Over the past month, as Nepal recorded two of the strongest earthquakes in its recent history, Indian scientists were left without adequate research data to understand what is happening along the most crucial seismic zone in the subcontinent. Dr Ashok Mathur, a professor in the department of earthquake engineering at the Indian Institute of Technology in Roorkee, who spent ten years of his life establishing a network to monitor precisely such an event, said, “I am 60 years old, and I have never witnessed a stronger tremor [than the earthquake on 25 April] in my life,” adding, in a frustrated voice, “and I have no data to study this.”
In September 2014, the government of India decided to cut the funding of a research program called the Program for Excellence in Strong Motion Studies (PESMOS) at IIT Roorkee. Bereft of the only source of nation-wide data on earthquakes, scientists in India were forced to make their peace with the seismic data recordings that were made available from regional research wings scattered across the country, none of them as prompt as PESMOS was.

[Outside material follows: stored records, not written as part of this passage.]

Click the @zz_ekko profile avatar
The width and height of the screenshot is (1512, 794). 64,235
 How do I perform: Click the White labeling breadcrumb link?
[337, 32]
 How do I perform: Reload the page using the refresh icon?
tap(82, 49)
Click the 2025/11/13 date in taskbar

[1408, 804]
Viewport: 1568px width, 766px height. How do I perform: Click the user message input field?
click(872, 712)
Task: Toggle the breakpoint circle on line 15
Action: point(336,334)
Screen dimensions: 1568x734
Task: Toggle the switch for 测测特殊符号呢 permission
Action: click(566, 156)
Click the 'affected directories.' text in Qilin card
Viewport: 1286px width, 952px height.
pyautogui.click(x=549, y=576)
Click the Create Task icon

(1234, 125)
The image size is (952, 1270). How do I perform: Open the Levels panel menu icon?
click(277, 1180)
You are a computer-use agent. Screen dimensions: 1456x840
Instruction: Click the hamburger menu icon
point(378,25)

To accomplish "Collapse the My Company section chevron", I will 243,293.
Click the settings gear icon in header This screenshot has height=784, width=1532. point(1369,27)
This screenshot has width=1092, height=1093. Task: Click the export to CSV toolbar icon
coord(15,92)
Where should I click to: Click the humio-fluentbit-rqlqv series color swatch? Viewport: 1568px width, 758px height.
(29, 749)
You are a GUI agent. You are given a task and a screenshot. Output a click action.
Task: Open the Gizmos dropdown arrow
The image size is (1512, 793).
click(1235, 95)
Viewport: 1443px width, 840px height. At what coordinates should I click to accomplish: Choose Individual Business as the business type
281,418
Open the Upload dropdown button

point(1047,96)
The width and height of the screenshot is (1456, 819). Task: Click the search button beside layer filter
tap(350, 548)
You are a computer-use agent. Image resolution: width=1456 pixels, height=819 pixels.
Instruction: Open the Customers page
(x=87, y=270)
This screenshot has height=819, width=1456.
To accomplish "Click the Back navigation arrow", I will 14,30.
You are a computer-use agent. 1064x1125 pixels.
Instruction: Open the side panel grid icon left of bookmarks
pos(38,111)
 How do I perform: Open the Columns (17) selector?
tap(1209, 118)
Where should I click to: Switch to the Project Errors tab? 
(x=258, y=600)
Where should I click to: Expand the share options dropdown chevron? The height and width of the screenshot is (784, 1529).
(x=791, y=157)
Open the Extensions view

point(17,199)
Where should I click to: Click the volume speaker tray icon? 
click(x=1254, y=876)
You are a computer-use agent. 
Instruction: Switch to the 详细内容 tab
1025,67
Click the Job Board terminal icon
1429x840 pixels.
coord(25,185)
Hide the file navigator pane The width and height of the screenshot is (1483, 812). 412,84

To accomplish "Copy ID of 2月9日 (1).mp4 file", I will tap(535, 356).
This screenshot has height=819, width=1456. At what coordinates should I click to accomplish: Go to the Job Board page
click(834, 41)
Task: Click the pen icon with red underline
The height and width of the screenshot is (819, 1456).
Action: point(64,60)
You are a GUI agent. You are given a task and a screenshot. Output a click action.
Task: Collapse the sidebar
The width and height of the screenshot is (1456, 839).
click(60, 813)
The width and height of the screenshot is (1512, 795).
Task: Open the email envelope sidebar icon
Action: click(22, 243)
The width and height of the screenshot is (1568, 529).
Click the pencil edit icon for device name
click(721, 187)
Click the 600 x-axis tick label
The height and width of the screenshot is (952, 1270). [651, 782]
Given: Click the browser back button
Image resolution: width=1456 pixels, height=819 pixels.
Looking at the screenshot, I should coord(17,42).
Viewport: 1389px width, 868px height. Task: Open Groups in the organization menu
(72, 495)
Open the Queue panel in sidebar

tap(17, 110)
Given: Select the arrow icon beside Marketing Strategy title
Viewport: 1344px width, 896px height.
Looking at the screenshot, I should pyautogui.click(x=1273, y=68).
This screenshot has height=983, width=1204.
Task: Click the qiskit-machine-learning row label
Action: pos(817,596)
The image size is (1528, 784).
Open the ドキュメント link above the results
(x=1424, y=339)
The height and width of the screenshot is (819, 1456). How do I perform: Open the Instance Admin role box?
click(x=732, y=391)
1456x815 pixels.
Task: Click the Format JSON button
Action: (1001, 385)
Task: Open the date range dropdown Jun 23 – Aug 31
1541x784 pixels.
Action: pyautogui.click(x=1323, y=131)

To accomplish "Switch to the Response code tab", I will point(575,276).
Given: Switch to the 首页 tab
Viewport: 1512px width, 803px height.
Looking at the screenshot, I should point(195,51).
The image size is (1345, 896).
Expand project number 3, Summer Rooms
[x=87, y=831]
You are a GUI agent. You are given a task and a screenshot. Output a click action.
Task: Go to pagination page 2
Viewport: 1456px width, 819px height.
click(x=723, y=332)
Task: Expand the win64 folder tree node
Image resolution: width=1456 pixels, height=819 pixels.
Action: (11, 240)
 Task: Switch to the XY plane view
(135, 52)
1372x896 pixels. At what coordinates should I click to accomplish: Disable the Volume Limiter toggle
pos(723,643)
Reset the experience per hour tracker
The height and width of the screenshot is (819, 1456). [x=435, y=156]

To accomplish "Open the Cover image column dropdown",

The project, which built a nationwide network of accelerographs—a strong motion seismographs which are used to measure and record ground motion during an earthquake—was sanctioned to IIT Roorkee by the Department of Science and Technology of the government in 2004 to create a knowledge base of strong motion studies. Between 2004 and 2008, PESMOS, under the command of Dr Mathur had installed 294 accelerographs across north and northeast India, the seismically vulnerable zones in the country.